I am gradually, regrettably, ceasing to care. I bet the man who runs the roller-coaster at Alton Towers doesn't get scared when he goes on it for the 100th time. But I feel like I should be involved in my patients' pain, and the relatives do too: if I'm not concerned, if I'm not astonished and aghast at the sheer scale of their appalling ill-health, to the point of devoting myself to 24-hour bedside supervision, then they take no trouble to share their disappointment.
Part of the problem is, of course, that I am just so busy. "What was the result of that test my father had yesterday, doctor?" people ask, quite reasonably. And the responses that spring into my head are, in order of shamefulness: "What test?", "How should I know?", and "What's it got to do with you?". And when I'm not cursing families for pestering me, I'm cursing them for dumping their grannies on the doorstep.
Which brings me onto Christmas, and my own special appeal. Don't dump your granny on me this Christmas. In fact, please could you try especially hard not to dump them on either Christmas Eve or December 27: the days when I'm working in A&E. The 27th, it might amuse you to know, has been statistically demonstrated as the worst day in the year for granny-dumping, and will be particularly horrific coming after a long weekend with no GP surgeries.
And all that anyone ever wants to talk about is medicine: my friends, my mum, even my patients. I wandered into a patient's room for a quick chat the other night, during a quiet moment on ward cover, and all I was seeking was a bit of solace and a quiet moment. I even offered him some lemon cordial: he's a nice guy, we get on well, and he has a rather good collection of old films on video. But as soon as I get in there, all he can talk about is his endless afflictions.

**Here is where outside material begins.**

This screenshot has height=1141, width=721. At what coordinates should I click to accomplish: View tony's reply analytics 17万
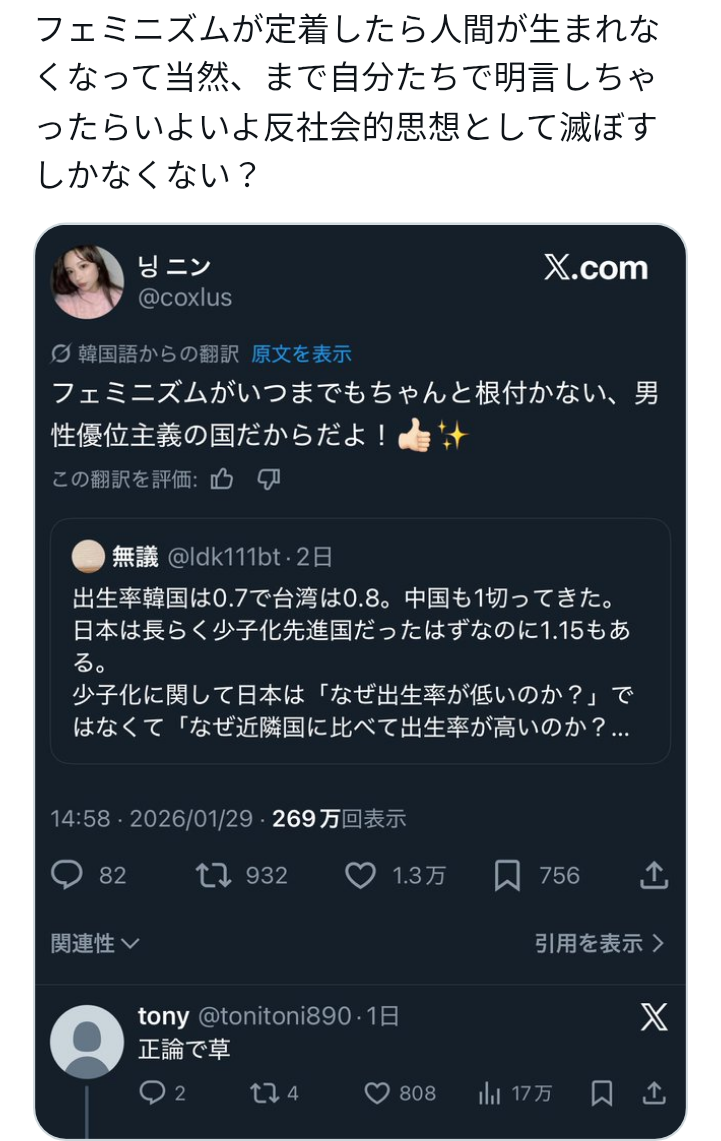click(514, 1093)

The thing I'm not telling you is that I just want to get out. I don't have the nerve, the commitment, the staying power, the moral reserve, the social skills, the competitiveness, the caring nature, the backbone - I just don't have any of that stuff you need to be a doctor. I feel awful at least 10 times a day, I cry at least once a week (and I'm a boy). I tell my senior house officer and all she can do is smile and say, "You'll feel like that more than you can ever possibly imagine, for years and years."

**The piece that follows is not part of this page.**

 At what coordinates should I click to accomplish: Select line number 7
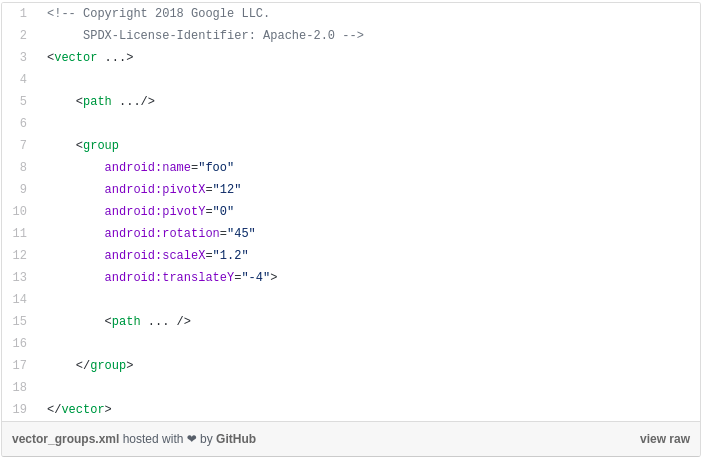pyautogui.click(x=22, y=146)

What do they think they're all playing at? They're all either heavy drinkers, or compulsively unfaithful, or addicted to the gym, or in one case masturbation (a drunken confession). Doctors talk about the poor lifestyle of hospital medics as if a good lifestyle was something slightly camp, or incidental, or disposable. But junior doctors have no lifestyle, outside of being doctors, and most of our patients are geriatric nightmares with nothing more than social problems, getting more and more unwell the longer they spend in hospital.
So think of me and my inexcusable self-pity when you're having fun this year around the Christmas tree, and remember our special appeal (Terry Wogan children-in-need voice, stirring music, soft focus footage of old ladies gamboling gaily in the garden): "Keep them at home this Christmas."